Anche Tramonte, la “fonte Tritone” (con questo
nome in codice erano firmate le sue veline) al soldo del
controspionaggio militare guidato dal generale piduista Gianadelio
Maletti, “aveva conoscenza piena e diretta della fervente attività di
riorganizzazione degli ex ordinovisti – scrivono gli ermellini
confermando in pieno la sentenza d’appello – della creazione di una
struttura clandestina in grado di attuare il piano eversivo elaborato,
dell’operatività della stessa in varie città del Nord prima della
strage”. Tramonte prese anche parte alle riunioni in cui si parlò dei
dettagli operativi della strategia stragista, in particolare “quella del
25 maggio (tre giorni prima della bomba, ndr) nella quale si erano
messi a punto i particolari esecutivi della strage ed egli era stato
individuato come uno dei possibili esecutori del collocamento
dell’ordigno esplosivo nel cestino dei rifiuti”. Nelle informazioni
fornite in quei giorni da Tramonte, e condensate nelle informative del
maresciallo Luca Felli del Centro di controspionaggio di Padova, non ci
sono riferimenti alla strage pianificata per il 28 maggio.
La nota
con cui i Servizi militari riportano i dettagli dei preparativi
dell’attentato porta la data del 6 luglio 1974, a strage ormai avvenuta.

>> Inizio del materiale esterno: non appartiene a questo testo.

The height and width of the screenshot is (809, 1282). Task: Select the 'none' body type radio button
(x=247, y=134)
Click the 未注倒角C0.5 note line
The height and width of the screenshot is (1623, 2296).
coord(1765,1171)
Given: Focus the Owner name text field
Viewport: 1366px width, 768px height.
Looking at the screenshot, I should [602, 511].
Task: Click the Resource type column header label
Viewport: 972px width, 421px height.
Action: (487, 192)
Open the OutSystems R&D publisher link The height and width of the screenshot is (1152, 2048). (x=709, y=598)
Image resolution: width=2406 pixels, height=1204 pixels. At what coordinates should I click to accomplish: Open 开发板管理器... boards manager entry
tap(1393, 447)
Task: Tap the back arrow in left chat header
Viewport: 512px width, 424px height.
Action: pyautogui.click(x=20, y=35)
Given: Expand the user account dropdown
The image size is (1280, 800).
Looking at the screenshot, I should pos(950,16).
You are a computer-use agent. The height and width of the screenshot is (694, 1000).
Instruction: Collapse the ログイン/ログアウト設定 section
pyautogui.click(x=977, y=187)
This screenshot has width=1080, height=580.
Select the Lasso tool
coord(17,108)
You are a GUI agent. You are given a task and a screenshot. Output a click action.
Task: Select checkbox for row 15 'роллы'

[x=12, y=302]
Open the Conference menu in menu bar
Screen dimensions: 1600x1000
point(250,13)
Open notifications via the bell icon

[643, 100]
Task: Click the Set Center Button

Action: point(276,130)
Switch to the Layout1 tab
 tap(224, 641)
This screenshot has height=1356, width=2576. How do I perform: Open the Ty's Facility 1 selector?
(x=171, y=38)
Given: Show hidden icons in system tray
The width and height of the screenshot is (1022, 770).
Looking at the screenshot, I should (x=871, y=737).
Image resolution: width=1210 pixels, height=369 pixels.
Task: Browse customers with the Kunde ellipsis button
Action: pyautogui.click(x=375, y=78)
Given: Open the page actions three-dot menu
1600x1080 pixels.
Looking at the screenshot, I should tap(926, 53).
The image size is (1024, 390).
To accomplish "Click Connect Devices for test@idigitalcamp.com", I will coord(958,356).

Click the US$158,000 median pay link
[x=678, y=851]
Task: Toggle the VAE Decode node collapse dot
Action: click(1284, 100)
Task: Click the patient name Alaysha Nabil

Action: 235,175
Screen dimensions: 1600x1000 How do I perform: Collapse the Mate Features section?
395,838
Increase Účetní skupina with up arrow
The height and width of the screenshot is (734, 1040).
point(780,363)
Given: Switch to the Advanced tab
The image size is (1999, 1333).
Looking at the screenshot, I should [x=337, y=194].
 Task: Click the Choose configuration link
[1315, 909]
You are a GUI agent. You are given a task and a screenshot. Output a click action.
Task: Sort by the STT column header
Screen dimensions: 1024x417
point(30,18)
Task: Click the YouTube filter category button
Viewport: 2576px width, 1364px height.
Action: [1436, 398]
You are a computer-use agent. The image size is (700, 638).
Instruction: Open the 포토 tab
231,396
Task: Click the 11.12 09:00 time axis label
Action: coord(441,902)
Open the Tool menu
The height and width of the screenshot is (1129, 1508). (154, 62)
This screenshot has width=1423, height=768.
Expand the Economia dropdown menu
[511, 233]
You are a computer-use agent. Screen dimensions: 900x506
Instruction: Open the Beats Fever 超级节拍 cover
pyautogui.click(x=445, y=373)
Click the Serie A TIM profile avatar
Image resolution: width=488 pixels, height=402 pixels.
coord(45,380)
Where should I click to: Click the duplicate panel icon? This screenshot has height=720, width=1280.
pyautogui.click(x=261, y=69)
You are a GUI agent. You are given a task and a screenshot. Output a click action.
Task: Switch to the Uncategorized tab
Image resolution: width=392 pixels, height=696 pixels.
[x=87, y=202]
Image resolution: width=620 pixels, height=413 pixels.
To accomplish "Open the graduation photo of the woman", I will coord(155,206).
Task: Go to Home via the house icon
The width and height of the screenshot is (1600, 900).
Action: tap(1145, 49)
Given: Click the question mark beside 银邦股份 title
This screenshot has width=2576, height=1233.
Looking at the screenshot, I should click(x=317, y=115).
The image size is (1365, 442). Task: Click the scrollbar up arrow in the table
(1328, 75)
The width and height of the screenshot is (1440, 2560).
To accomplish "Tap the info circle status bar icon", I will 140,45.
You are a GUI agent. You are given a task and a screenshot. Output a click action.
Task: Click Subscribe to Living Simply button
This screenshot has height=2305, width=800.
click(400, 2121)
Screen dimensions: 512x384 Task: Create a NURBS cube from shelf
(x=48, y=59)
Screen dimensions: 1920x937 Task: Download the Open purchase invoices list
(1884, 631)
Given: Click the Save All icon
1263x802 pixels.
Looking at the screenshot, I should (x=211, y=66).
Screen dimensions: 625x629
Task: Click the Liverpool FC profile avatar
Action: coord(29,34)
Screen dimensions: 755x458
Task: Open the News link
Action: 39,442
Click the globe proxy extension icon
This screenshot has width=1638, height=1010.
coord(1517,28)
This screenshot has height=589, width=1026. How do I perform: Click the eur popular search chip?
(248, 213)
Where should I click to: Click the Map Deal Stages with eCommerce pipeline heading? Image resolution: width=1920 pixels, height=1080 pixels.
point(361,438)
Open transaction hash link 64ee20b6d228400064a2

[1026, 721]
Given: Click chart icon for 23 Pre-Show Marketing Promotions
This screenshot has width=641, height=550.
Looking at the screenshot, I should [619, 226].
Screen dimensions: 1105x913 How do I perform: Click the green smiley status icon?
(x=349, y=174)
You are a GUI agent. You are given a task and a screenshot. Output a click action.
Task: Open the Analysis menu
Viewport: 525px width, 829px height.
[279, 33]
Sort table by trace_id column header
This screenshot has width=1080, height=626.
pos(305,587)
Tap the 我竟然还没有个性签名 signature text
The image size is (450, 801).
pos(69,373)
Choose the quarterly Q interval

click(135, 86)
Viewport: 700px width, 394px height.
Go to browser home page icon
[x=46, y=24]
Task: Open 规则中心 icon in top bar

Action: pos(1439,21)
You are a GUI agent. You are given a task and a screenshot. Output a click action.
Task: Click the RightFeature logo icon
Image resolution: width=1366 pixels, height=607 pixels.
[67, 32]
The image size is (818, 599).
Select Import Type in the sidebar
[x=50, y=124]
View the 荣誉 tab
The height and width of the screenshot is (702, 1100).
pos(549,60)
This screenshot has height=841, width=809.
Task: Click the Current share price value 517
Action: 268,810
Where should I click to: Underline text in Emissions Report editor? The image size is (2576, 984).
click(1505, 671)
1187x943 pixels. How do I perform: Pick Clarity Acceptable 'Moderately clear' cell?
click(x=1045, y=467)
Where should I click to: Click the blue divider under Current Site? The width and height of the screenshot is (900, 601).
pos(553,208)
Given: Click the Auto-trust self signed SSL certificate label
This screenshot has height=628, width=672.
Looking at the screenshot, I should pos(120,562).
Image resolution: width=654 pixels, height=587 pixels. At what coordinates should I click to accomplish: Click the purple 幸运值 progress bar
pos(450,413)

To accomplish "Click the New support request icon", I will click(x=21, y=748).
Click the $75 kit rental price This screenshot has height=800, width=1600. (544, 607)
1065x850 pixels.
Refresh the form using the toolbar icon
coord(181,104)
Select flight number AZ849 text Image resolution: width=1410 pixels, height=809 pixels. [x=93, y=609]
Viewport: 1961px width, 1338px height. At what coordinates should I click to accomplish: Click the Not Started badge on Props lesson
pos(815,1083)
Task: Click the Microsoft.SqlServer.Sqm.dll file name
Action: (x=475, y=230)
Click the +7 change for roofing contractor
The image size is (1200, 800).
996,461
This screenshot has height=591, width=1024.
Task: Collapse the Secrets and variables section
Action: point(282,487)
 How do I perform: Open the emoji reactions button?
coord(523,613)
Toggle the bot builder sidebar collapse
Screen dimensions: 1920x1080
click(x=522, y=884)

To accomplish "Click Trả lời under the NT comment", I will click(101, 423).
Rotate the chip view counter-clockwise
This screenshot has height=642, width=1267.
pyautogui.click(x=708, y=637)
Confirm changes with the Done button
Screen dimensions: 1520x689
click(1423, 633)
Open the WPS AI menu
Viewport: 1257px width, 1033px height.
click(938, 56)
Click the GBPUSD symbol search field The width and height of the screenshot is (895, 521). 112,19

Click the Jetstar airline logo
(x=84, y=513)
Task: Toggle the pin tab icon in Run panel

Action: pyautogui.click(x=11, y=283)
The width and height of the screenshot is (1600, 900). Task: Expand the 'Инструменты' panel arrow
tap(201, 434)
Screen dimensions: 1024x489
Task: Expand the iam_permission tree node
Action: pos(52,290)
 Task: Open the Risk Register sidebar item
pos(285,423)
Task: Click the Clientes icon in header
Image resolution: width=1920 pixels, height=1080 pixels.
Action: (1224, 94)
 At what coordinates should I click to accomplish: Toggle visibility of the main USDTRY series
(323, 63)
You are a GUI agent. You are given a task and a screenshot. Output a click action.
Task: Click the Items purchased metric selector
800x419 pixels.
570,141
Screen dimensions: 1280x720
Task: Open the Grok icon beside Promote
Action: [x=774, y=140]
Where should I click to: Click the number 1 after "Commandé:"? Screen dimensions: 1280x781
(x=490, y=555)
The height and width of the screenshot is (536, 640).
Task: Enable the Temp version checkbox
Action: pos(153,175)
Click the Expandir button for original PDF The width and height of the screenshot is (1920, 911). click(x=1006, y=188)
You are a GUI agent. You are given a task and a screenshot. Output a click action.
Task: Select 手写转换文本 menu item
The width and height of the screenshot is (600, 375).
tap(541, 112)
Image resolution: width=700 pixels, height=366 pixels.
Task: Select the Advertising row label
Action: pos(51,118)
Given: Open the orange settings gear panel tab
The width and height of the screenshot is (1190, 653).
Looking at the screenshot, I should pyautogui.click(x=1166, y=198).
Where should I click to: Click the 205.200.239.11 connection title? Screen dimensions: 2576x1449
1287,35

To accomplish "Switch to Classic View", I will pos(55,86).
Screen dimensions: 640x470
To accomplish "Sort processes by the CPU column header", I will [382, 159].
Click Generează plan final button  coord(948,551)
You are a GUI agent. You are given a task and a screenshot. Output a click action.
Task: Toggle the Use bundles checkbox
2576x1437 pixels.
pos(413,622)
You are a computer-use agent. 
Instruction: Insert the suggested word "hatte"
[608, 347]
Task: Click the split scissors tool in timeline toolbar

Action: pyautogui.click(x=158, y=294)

In compenso Tramonte, per i supremi giudici, “era presente in Piazza
della Loggia il 28 maggio (riconosciuto in una fotografia sulla base di
una perizia della Procura) e ha fornito un alibi falso” per quel giorno.
Tutte circostanze che in primo grado nel 2010 e in appello nel 2012 a
Brescia erano state valutate diversamente, tanto da indurre la
Cassazione ad annullare e rinviare per un nuovo giudizio alla Corte
d’appello di Milano a causa di un “ipergarantismo distorsivo della
logica e del senso comune” operato, secondo gli ermellini, dai giudici
bresciani. Nel 2012 le parti civili, tra cui i famigliari delle vittime,
erano stati anche condannati a pagare le spese processuali (anche se in
seguito il Consiglio dei ministri aveva deliberato di assumere le spese
a carico del governo).
La revisione del processo a Milano, nel
2015, aveva ribaltato quella decisione. Usciti di scena gli altri
imputati, mandati assolti (gli ordinovisti Delfo Zorzi e Pino Rauti e il
generale dei carabinieri Francesco Delfino) erano rimaste da
riesaminare le posizioni di Maggi e Tramonte, condannati all’ergastolo
con tre anni di isolamento diurno. Una decisione confermata in pieno
dalla Cassazione, che ha rigettato tutti i ricorsi degli imputati
pronunciando la parola finale sulla lunga e articolata storia
processuale di Piazza Loggia. Quarantatré anni dopo, è un verdetto reso
amaro anche dal tempo: Maggi, ormai ottantenne, è agli arresti
domiciliari nella sua casa di Venezia e per lui difficilmente si
apriranno le porte del carcere.
Il 65enne Tramonte, scomparso
pochi giorni prima della sentenza definitiva, è ora detenuto in
Portogallo, dov’è stato arrestato dai carabinieri del Ros al termine di
una breve fuga. La Corte d’Appello di Lisbona a fine luglio ha dato
parere favorevole all’estradizione, ma sul rientro in Italia di Tramonte
deve ancora esprimersi definitivamente la Corte Suprema portoghese.